Por Carlos A. Rosales

Desde su discurso inaugural del 1.º de junio, el presidente Mauricio Funes y varios voceros gubernamentales han acusado al gobierno saliente de todo tipo de “anomalías” que supuestamente han encontrado a medida que la nueva administración se acomoda en sus nuevos despachos.

Casi a diario, el gobierno efemelenista viene señalando “hallazgos”, desde la existencia de plazas fantasmas y el despilfarro de recursos públicos, hasta la colocación de aparatos de espionaje y el presunto intento de robo de documentos oficiales.

Es muy probable que en el lustro anterior más de alguien haya hecho algo que riña con la legalidad, ningún gobierno —nacional o municipal— está exento de esa posibilidad.

Pero de allí, a salir diariamente a contarle a los medios de comunicación historias espectaculares sobre grandes esquemas de corrupción, suena más a una bien montada estrategia comunicacional para entretener a la opinión pública.

Mientras la gente mastica el chicle de la corrupción, los días pasan y aún no se vislumbra claridad en los planes para enfrentar la dura crisis que enfrentamos.

La situación es clara, si el gobierno actual descubre actos de corrupción, el nuevo mandatario tiene la obligación moral y legal de presentar las evidencias que comprueban los hechos y ventilar los casos en las instancias correspondientes, y si hay culpables, estos deben enfrentar el peso de la ley.

De lo contrario, las denuncias hasta ahora no serán más que cortinas de humo diseñadas para esconder una realidad poco halagadora para los primeros días del nuevo gobierno.

Las expectativas del 51% de los votantes que depositó su confianza en el candidato Funes deben de tomarse con seriedad. Todas esas personas —y el resto del país— esperan que el presidente Funes demuestre liderazgo, visión y efectividad para sacar al país de la actual encrucijada. Eso se ofreció durante el esfuerzo electoral rojiblanco.

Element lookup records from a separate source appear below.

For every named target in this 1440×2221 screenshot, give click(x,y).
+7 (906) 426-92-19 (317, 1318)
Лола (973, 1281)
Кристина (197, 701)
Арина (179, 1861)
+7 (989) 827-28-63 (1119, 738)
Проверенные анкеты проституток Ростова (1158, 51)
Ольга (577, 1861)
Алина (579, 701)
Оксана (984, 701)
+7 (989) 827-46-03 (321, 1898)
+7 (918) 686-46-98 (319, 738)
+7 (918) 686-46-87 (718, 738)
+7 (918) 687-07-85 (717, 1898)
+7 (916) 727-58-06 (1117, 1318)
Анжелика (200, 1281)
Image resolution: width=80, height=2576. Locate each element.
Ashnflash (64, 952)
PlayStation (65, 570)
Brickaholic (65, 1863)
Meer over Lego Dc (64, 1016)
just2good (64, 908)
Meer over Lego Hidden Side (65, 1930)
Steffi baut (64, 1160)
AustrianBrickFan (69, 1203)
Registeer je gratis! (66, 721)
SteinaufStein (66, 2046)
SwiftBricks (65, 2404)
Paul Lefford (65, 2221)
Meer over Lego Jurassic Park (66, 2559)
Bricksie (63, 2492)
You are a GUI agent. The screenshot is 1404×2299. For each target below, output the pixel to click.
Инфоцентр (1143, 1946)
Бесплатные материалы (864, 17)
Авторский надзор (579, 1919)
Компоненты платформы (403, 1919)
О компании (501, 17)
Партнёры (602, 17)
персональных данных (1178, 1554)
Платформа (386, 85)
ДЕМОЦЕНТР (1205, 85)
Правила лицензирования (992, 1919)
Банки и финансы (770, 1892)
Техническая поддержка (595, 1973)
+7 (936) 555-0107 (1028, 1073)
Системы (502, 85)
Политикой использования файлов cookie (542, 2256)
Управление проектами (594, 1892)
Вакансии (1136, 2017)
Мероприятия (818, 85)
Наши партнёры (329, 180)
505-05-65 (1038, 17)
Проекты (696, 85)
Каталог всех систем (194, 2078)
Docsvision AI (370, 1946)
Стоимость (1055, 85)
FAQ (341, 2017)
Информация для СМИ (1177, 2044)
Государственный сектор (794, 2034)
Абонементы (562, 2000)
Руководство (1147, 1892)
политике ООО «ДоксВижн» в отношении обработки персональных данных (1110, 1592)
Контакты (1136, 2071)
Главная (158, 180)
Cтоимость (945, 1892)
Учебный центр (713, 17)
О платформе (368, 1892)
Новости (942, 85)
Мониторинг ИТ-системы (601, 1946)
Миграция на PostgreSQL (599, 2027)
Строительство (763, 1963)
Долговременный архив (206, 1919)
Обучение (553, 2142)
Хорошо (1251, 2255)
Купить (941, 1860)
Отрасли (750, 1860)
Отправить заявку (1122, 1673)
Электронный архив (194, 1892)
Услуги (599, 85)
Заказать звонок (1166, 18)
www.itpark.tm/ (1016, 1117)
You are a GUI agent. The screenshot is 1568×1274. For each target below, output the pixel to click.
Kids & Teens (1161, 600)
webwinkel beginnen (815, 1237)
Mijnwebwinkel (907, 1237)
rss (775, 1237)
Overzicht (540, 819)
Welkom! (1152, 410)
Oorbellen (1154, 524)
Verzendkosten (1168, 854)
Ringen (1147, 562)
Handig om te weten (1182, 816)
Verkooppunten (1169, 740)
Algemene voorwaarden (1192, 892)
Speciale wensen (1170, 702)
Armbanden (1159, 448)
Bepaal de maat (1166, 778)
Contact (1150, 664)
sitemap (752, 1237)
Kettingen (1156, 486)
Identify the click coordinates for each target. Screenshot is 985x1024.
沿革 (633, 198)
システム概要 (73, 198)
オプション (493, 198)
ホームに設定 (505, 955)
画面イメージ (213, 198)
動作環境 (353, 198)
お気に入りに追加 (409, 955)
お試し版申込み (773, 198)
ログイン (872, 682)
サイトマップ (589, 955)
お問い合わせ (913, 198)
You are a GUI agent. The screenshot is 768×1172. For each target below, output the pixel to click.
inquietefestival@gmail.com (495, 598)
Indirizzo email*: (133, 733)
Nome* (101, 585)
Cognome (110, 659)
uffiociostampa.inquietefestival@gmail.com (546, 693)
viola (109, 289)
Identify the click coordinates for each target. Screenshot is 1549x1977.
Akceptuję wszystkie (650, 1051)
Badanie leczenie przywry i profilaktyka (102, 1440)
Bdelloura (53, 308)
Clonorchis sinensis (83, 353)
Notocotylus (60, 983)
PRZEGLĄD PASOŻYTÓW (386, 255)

El gobierno actual no puede darse el lujo de seguir perdiendo el tiempo con acusaciones novelescas, las cuales, hasta ahora, carecen de evidencia alguna. La idea del “cambio” que el presidente Funes vendió durante su campaña debe significar mucho más que los circos mediáticos basados en especulaciones y en vendettas personales, sobre todo cuando durante el periodo de transición se dijo insistentemente que no habría revanchismos ni cacería de brujas.

Hasta ahora, sin embargo, el FMLN está dando señales de incapacidad para completar la transición de ser un partido político de oposición, dedicado exclusivamente a la crítica destructiva, a ser un partido de gobierno dinámico y propositivo.

Gobernar no es fácil, requiere seriedad y harta capacidad para “hacer”. Por el contrario, ser oposición es una tarea infinitamente más asequible.

No cabe duda que la curva de aprendizaje de todo gobierno, la inexperiencia y los evidentes desencuentros entre el presidente Funes y su partido le pasarán facturas al flamante jefe del Ejecutivo.

Pero no puede ser que la nueva administración se esté dedicando más a criticar que a “hacer”. Por el bien de este sufrido país, ojalá ese no vaya a ser el tenor que caracterice al primer gobierno de izquierda en El Salvador.

Ex secretario particular de la Presidencia de Antonio Saca.